**What to do**: In your copy, the records appear word for word and the pictures do not appear at all.

**Records for this task**:
_ _ _ _ _

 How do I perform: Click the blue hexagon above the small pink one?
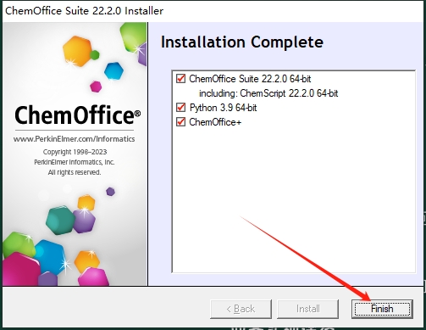pos(113,70)
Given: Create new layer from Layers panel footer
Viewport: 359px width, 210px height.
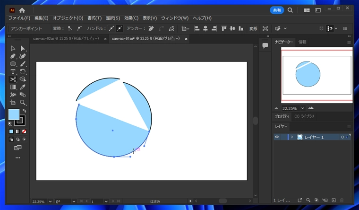Looking at the screenshot, I should pyautogui.click(x=333, y=201).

_ _ _ _ _

**Written answer**:
 How do I perform: Click the blue hexagon above the small pink one?
pos(113,70)
Given: Create new layer from Layers panel footer
Viewport: 359px width, 210px height.
Looking at the screenshot, I should pyautogui.click(x=333, y=201).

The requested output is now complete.